Because sometimes we would rather just believe the lies. When the truth runs in opposition to what we want, we’re willing to compromise. If we want to see a conspiracy, we’ll find one, even if it is totally fictional. A perfect example of this is the anti-GMO crowd. Guess what: GMOs are not only not killing you, they’re probably saving your life. Without GMOs, global food prices would sky rocket, making everything unaffordable, even the most basic of grains. Hunger, which is already a significant issue, would more than triple. Some foods would simply cease to exist. Yet, because we thrive on drama and enjoy believing that “they” are out to get us, millions of people choose to believe the lies about genetically modified organisms, totally ignoring the truth.
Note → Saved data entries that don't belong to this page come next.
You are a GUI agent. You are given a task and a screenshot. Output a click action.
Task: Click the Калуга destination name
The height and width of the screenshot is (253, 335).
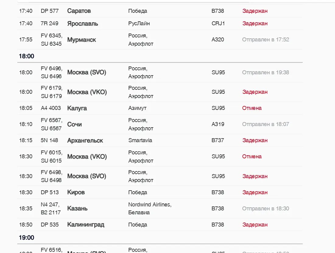click(77, 108)
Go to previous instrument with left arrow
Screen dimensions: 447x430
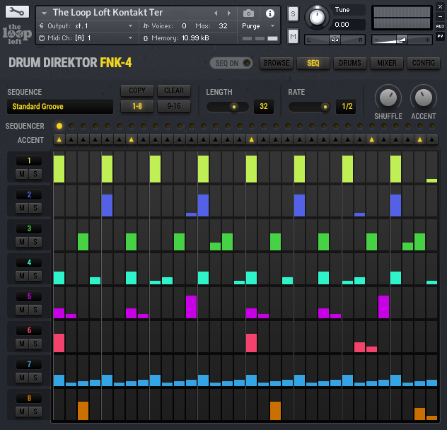216,13
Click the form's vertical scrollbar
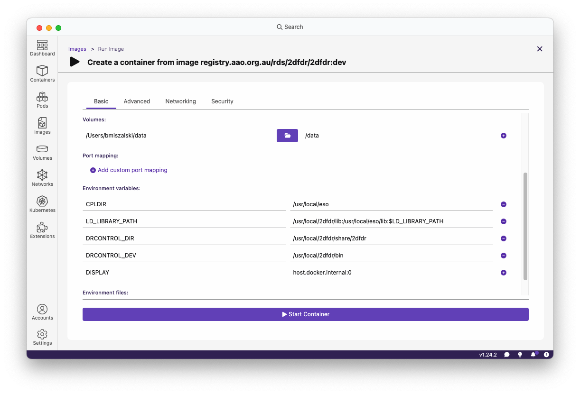 point(525,226)
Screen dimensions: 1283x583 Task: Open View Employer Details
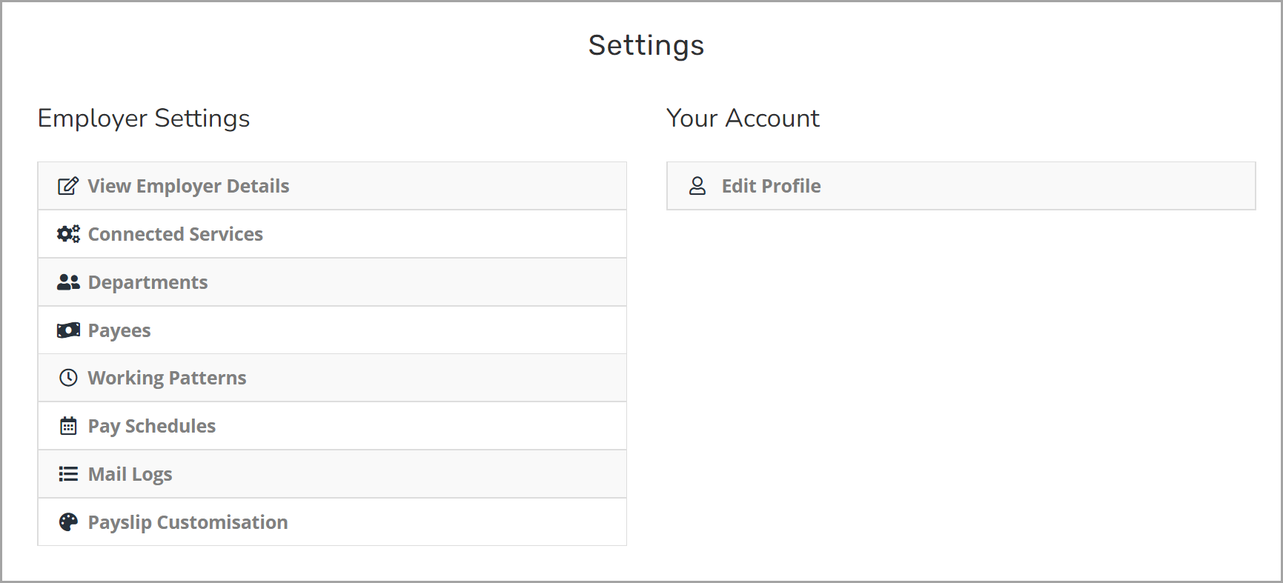188,186
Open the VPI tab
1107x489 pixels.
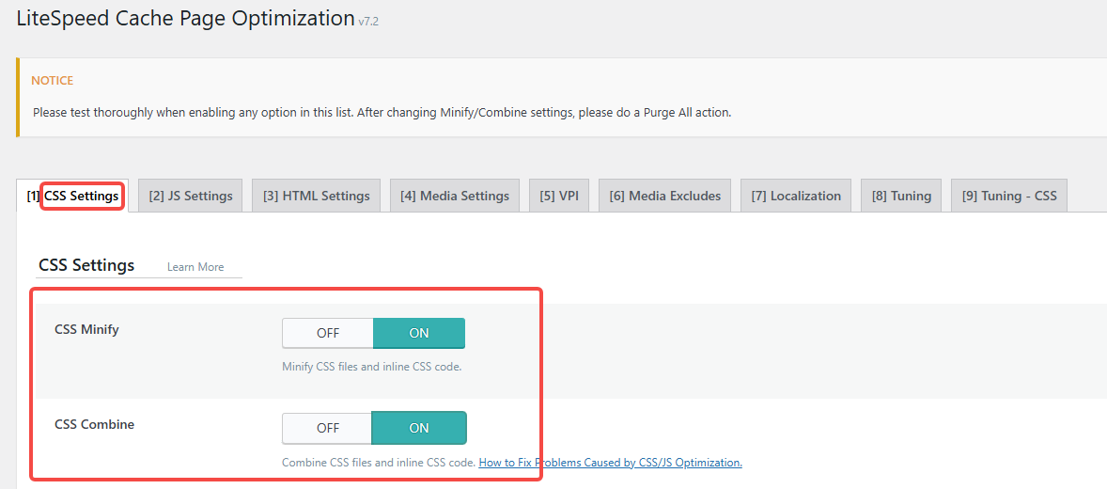pyautogui.click(x=558, y=196)
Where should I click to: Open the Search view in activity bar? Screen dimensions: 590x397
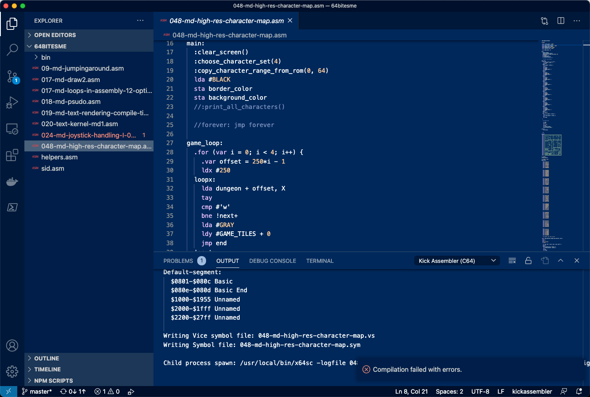tap(12, 50)
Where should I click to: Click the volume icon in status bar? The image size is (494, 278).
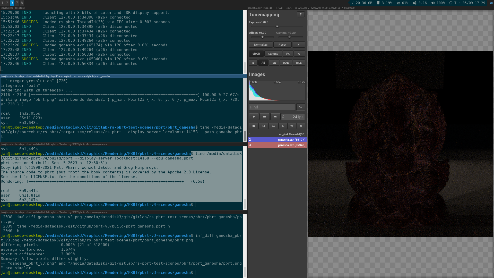pos(433,3)
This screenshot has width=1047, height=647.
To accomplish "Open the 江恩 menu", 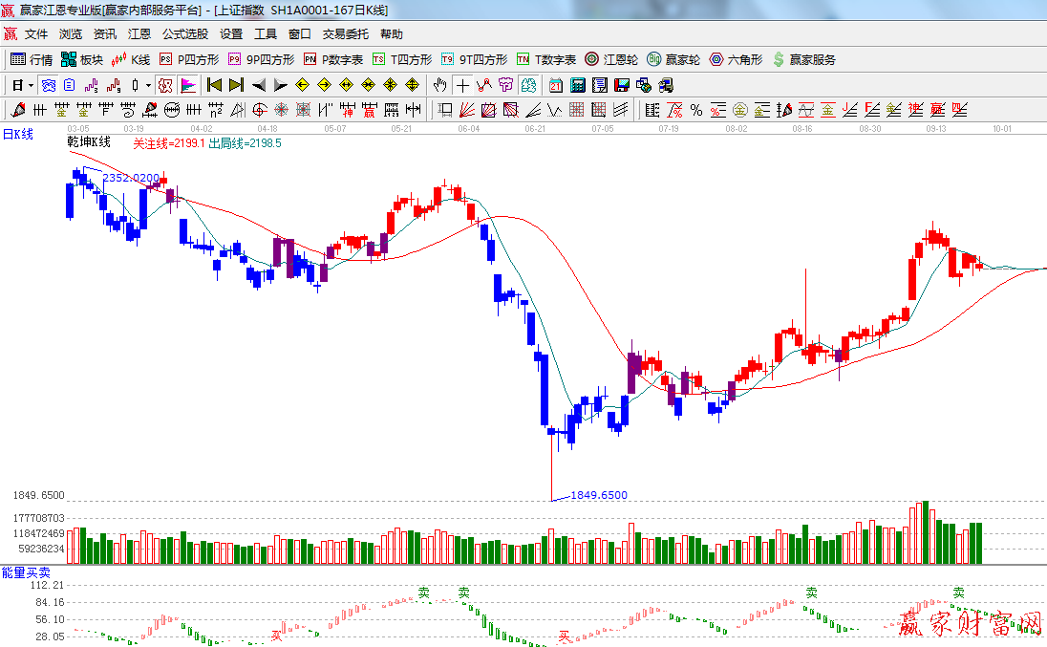I will pyautogui.click(x=139, y=33).
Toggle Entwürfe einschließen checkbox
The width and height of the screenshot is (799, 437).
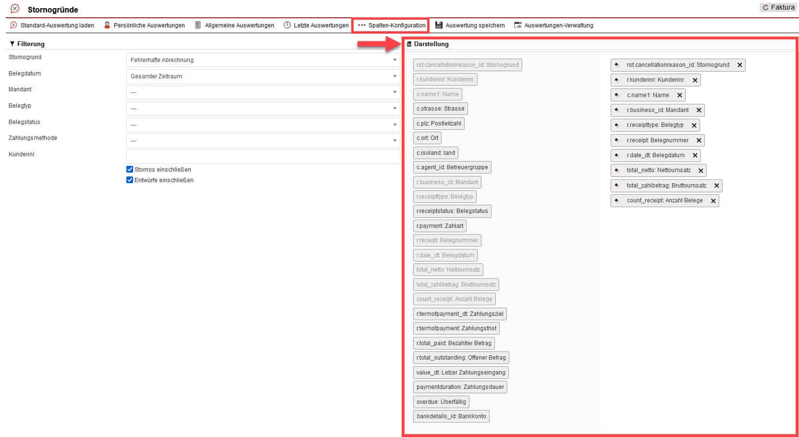click(130, 180)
I won’t even start on how politicians contribute to and thrive upon partial truths and whole lies. No matter what I say, no matter what anyone says, we make up our minds based on emotion, not fact. We vote for the candidate that makes us feel better, not the one who might actually help the country the most. For that matter, we dont’ really have a clue what would help the country the most. All we have are partial truths and whole lies.
And conspiracy theories.
Watch, the next tme you see someone post a statement on Facebook in hopes that, by doing so, Mark Zuckerberg or Bill Gates or Warren Buffect might give them money, see how many people buy into the lie, “just in case.” We know those stupid games are not true, but yet they spread like wildfire. We don’t want to believe the whole truth. We know the billionaires are rich and have a history of charitable giving, so we’re willing to take just that tiny sliver of partial truth as a basis for believing a wholesale lie.
The more I know, the less I understand.